*What is being asked:*
Once the pictures are set aside, transcribe the remaining data exactly.

==== Data supplied

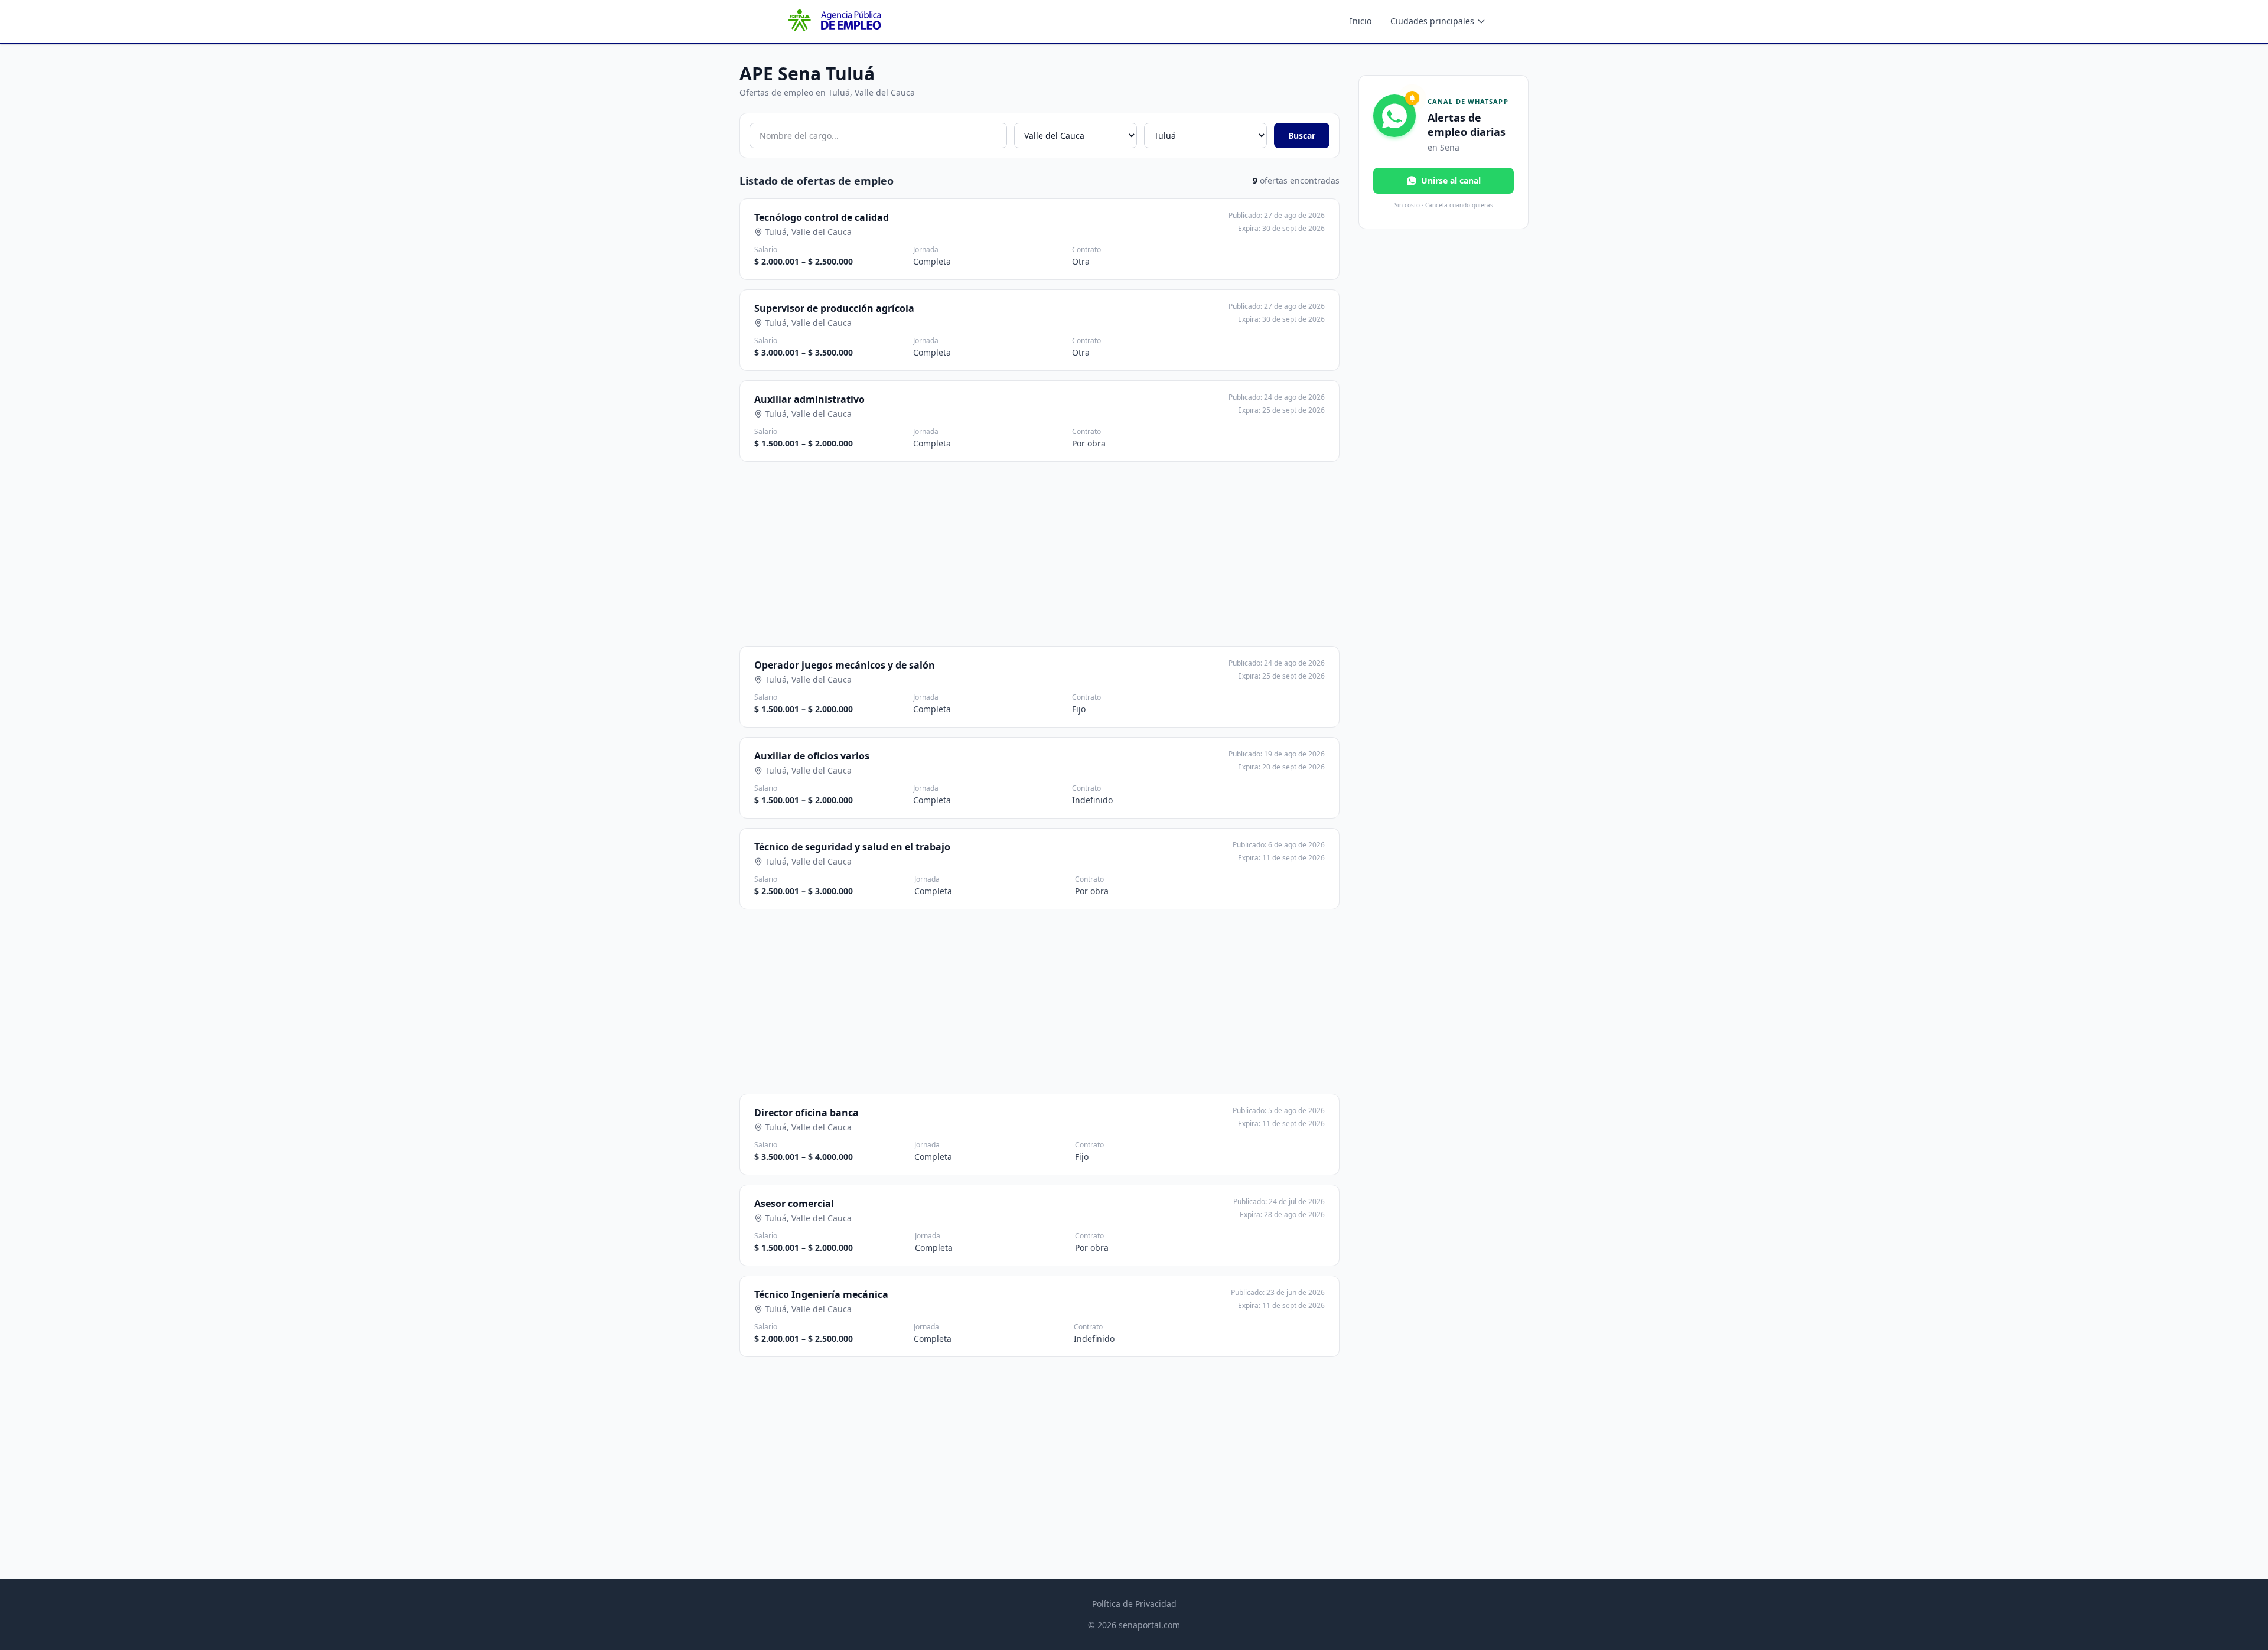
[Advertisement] (1039, 554)
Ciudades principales (1432, 21)
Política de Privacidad (1134, 1603)
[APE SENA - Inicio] (833, 21)
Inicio (1360, 21)
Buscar (1301, 135)
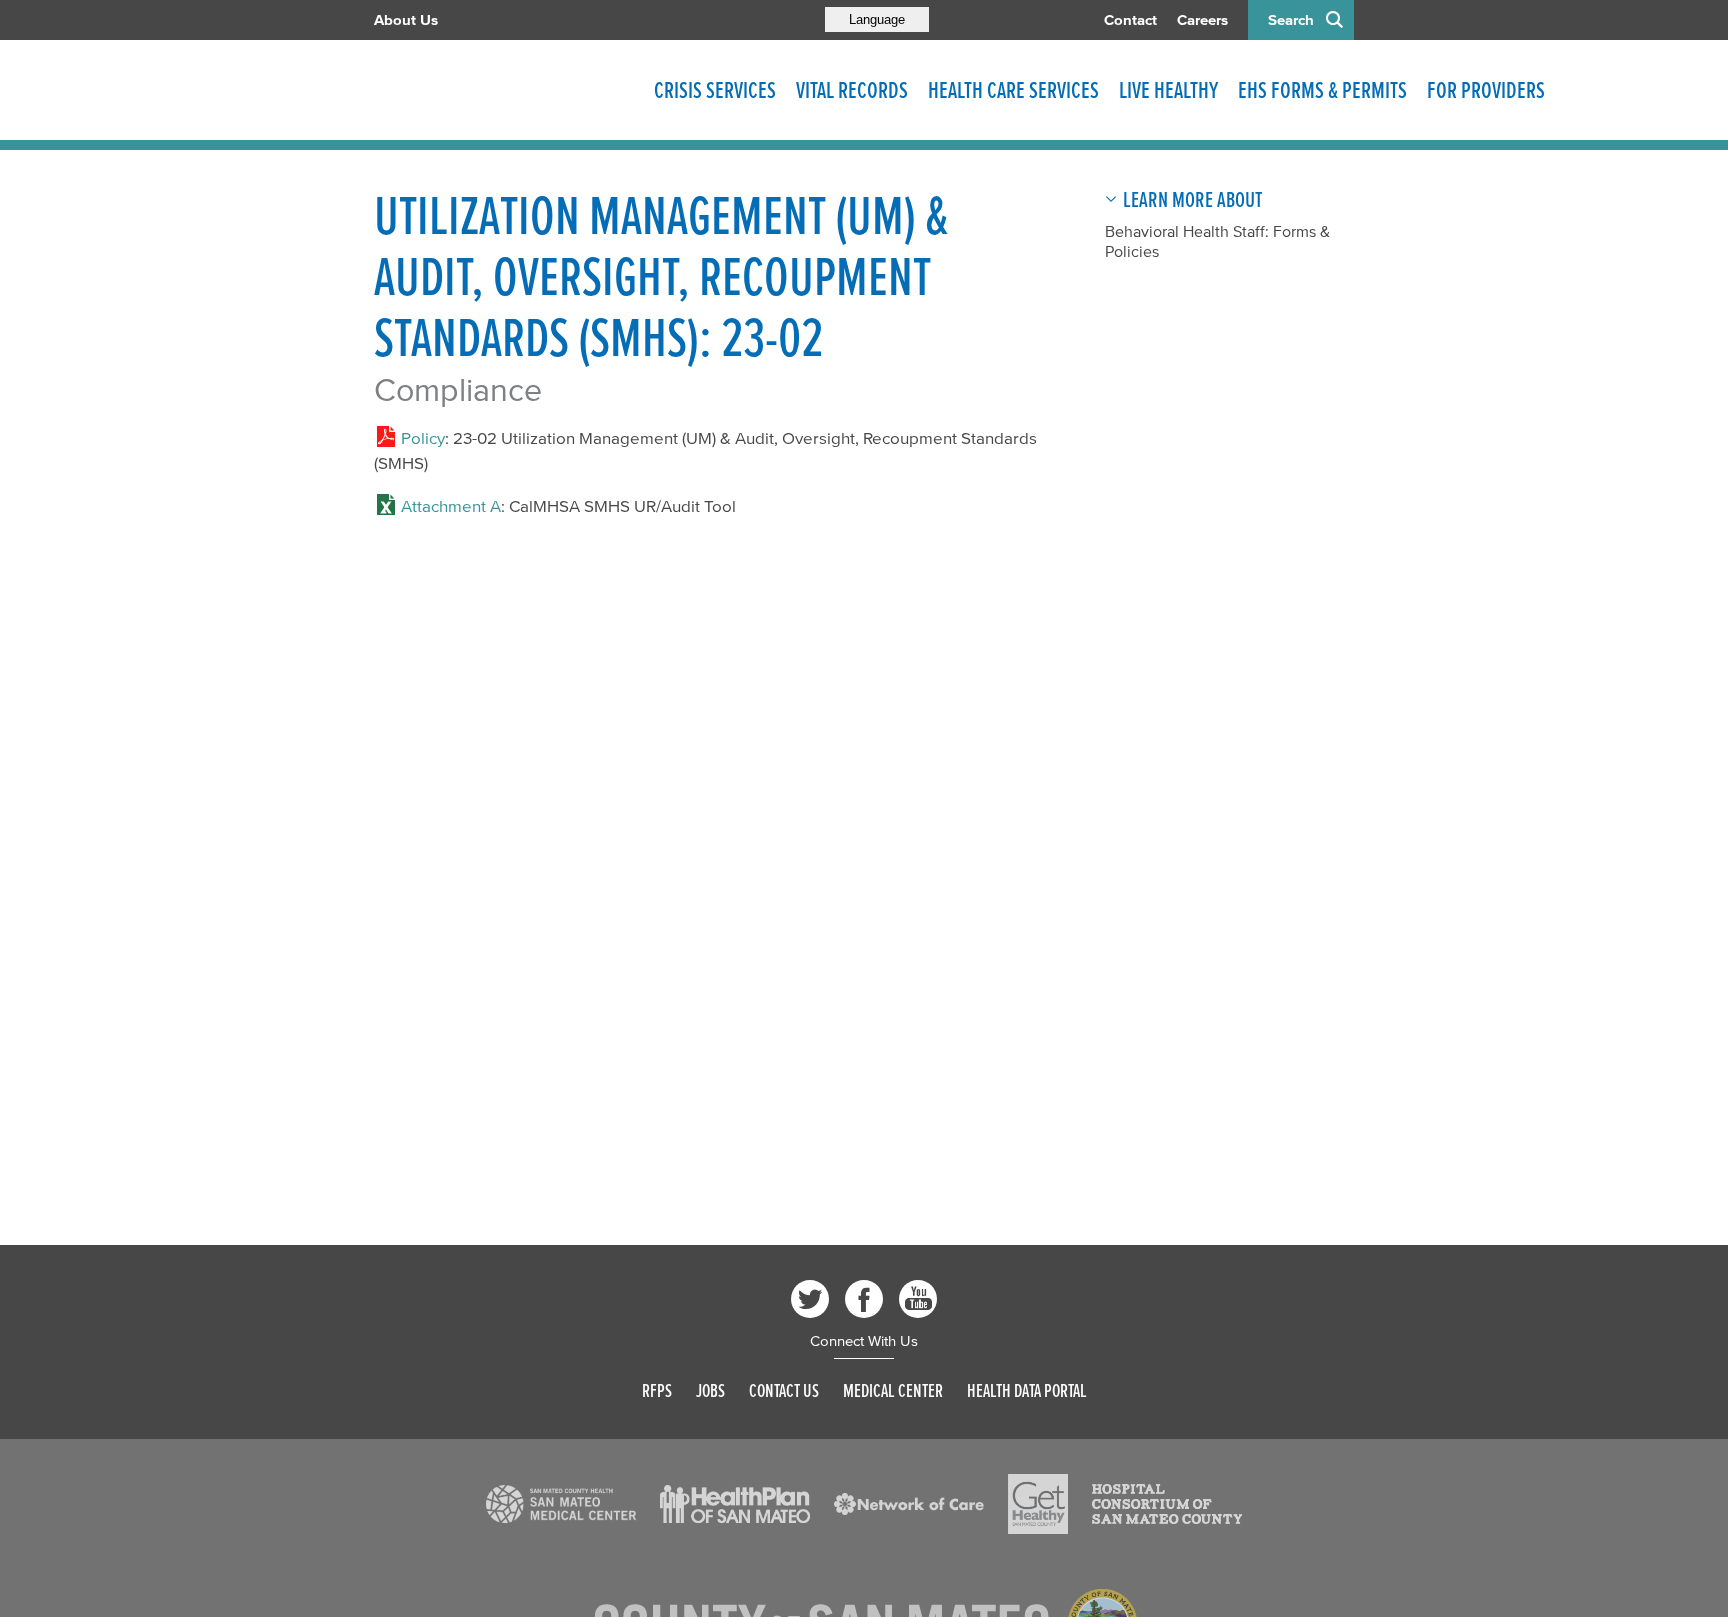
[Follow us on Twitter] (810, 1299)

========

*Exercise answer:*
[Advertisement] (1039, 554)
Ciudades principales (1432, 21)
Política de Privacidad (1134, 1603)
[APE SENA - Inicio] (833, 21)
Inicio (1360, 21)
Buscar (1301, 135)
[Follow us on Twitter] (810, 1299)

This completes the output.